What Problem Does This Solve?
Most teams struggle here because the hard part is not writing more code, but deciding clear boundaries for model, llama, gguf so behavior stays predictable as complexity grows.
In practical terms, this chapter helps you avoid three common failures:
- coupling core logic too tightly to one implementation path
- missing the handoff boundaries between setup, execution, and validation
- shipping changes without clear rollback or observability strategy
After working through this chapter, you should be able to reason about Chapter 3: Command Line Interface as an operating subsystem inside llama.cpp Tutorial: Local LLM Inference, with explicit contracts for inputs, state transitions, and outputs.
Use the implementation notes around prompt, float, file as your checklist when adapting these patterns to your own repository.
How it Works Under the Hood
Under the hood, Chapter 3: Command Line Interface usually follows a repeatable control path:
- Context bootstrap: initialize runtime config and prerequisites for
model. - Input normalization: shape incoming data so
llamareceives stable contracts. - Core execution: run the main logic branch and propagate intermediate state through
gguf. - Policy and safety checks: enforce limits, auth scopes, and failure boundaries.

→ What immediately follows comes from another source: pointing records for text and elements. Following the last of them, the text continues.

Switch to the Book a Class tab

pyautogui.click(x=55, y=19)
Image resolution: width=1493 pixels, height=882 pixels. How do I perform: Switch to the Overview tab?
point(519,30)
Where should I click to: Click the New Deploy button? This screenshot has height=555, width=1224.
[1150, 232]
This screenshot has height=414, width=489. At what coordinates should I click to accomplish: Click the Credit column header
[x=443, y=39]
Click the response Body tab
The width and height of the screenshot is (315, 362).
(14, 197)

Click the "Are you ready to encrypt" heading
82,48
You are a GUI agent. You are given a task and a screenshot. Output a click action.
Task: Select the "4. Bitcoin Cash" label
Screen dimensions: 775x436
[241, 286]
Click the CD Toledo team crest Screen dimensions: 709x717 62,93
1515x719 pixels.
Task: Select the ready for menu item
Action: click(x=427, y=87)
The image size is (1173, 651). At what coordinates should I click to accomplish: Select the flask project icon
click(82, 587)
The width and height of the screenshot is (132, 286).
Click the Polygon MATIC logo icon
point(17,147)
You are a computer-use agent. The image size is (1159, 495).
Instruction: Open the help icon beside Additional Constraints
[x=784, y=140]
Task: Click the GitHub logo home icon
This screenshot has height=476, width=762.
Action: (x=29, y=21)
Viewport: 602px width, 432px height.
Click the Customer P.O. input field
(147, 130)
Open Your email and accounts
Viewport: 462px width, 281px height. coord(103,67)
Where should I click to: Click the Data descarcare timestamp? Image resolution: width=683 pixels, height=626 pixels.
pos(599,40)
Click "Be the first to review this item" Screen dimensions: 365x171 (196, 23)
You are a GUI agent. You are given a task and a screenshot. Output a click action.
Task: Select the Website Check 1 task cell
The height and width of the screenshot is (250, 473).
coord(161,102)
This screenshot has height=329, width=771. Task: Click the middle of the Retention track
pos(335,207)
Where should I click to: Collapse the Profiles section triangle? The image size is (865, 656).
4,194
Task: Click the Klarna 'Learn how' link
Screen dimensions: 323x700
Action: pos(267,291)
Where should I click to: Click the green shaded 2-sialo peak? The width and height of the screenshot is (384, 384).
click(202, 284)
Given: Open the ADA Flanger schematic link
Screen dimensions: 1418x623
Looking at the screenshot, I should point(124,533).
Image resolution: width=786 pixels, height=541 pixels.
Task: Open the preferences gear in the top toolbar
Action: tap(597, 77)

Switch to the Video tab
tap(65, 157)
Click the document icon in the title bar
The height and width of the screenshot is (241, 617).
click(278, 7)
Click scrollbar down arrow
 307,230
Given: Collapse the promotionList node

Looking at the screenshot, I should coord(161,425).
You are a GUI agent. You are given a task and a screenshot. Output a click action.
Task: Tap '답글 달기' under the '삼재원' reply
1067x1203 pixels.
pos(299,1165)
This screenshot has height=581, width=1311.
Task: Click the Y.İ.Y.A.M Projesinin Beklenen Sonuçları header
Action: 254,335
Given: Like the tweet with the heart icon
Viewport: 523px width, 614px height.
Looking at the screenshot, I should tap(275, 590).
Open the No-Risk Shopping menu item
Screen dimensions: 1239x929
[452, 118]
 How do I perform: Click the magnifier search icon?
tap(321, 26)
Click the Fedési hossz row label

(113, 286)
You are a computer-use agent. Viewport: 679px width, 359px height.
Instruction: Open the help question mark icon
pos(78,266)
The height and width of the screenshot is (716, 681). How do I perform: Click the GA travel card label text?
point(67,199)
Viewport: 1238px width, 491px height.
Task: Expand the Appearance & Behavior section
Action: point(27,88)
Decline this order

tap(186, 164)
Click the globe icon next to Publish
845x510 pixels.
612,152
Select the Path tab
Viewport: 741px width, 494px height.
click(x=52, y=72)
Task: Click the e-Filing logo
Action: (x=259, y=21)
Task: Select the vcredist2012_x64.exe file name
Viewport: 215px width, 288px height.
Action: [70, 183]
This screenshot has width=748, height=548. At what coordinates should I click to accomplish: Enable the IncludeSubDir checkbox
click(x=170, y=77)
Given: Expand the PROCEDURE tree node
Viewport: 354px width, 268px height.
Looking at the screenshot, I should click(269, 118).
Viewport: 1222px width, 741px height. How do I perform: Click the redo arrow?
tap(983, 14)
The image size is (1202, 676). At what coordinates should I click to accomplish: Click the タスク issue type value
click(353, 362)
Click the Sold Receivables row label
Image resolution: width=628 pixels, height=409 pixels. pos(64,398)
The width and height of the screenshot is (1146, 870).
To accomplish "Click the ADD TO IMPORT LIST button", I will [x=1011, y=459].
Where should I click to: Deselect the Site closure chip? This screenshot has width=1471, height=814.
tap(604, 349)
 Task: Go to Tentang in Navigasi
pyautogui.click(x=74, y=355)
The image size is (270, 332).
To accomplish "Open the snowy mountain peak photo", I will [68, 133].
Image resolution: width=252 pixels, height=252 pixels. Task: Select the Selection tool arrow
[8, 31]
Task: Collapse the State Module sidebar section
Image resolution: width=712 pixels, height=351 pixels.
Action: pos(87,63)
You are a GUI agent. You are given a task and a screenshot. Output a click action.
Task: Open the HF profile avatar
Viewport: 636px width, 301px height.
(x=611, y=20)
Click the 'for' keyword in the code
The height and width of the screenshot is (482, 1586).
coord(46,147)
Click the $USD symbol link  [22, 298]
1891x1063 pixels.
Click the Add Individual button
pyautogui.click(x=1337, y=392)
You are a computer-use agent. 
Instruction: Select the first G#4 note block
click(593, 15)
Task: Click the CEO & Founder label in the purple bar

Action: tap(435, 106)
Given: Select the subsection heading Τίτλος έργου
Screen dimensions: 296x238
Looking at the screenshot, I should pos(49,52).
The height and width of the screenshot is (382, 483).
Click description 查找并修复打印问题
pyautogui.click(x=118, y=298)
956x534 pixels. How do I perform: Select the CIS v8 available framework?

- Output composition: return canonical result payloads for downstream consumers.
- Operational telemetry: emit logs/metrics needed for debugging and performance tuning.
When debugging, walk this sequence in order and confirm each stage has explicit success/failure conditions.
Source Walkthrough
Key source files in ggerganov/llama.cpp:
examples/main/main.cpp-- argument parsing for allllama-cliflags; shows which params map to whichllama_context_paramsfieldscommon/arg.cpp-- full CLI argument registry; authoritative reference for all flags and their defaultscommon/sampling.cpp-- sampling pipeline: top-k, top-p, temperature, repetition penalty logic
Suggested trace: search arg.cpp for any flag (e.g., --temp) to find its default, type, and description, then find how it flows into the sampling or context params struct.